• _About this exercise_
In full and without alteration, write out the data below.

Stored records:
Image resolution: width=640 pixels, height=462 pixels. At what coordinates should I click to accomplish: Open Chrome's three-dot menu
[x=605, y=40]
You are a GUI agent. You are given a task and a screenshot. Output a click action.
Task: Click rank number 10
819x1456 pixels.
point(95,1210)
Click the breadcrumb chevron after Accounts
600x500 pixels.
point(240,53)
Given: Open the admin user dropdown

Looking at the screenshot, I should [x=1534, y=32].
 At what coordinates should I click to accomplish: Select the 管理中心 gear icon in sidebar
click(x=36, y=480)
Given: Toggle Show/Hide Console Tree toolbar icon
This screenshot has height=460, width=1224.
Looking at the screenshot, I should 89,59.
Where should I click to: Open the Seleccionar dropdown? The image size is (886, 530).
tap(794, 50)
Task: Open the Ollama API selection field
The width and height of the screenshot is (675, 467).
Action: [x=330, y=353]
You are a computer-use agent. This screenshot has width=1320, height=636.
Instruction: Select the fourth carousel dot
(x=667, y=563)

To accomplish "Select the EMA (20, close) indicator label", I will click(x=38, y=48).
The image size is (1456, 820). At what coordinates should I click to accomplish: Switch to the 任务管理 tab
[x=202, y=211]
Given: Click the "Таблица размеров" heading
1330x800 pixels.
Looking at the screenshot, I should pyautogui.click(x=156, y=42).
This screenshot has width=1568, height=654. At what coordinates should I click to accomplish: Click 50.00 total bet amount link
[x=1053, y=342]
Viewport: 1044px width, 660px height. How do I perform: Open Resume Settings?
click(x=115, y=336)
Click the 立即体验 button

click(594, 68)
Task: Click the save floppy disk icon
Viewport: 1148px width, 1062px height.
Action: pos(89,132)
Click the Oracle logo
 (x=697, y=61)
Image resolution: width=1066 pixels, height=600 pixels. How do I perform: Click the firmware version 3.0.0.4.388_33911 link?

• _Output for this exercise_
Image resolution: width=640 pixels, height=462 pixels. At what coordinates should I click to accomplish: Open Chrome's three-dot menu
[x=605, y=40]
You are a GUI agent. You are given a task and a screenshot. Output a click action.
Task: Click rank number 10
819x1456 pixels.
point(95,1210)
Click the breadcrumb chevron after Accounts
600x500 pixels.
point(240,53)
Given: Open the admin user dropdown

Looking at the screenshot, I should [x=1534, y=32].
 At what coordinates should I click to accomplish: Select the 管理中心 gear icon in sidebar
click(x=36, y=480)
Given: Toggle Show/Hide Console Tree toolbar icon
This screenshot has height=460, width=1224.
Looking at the screenshot, I should 89,59.
Where should I click to: Open the Seleccionar dropdown? The image size is (886, 530).
tap(794, 50)
Task: Open the Ollama API selection field
The width and height of the screenshot is (675, 467).
Action: [x=330, y=353]
You are a computer-use agent. This screenshot has width=1320, height=636.
Instruction: Select the fourth carousel dot
(x=667, y=563)

To accomplish "Select the EMA (20, close) indicator label", I will click(x=38, y=48).
The image size is (1456, 820). At what coordinates should I click to accomplish: Switch to the 任务管理 tab
[x=202, y=211]
Given: Click the "Таблица размеров" heading
1330x800 pixels.
Looking at the screenshot, I should pyautogui.click(x=156, y=42).
This screenshot has width=1568, height=654. At what coordinates should I click to accomplish: Click 50.00 total bet amount link
[x=1053, y=342]
Viewport: 1044px width, 660px height. How do I perform: Open Resume Settings?
click(x=115, y=336)
Click the 立即体验 button

click(594, 68)
Task: Click the save floppy disk icon
Viewport: 1148px width, 1062px height.
Action: pos(89,132)
Click the Oracle logo
 (x=697, y=61)
Image resolution: width=1066 pixels, height=600 pixels. How do I perform: Click the firmware version 3.0.0.4.388_33911 link?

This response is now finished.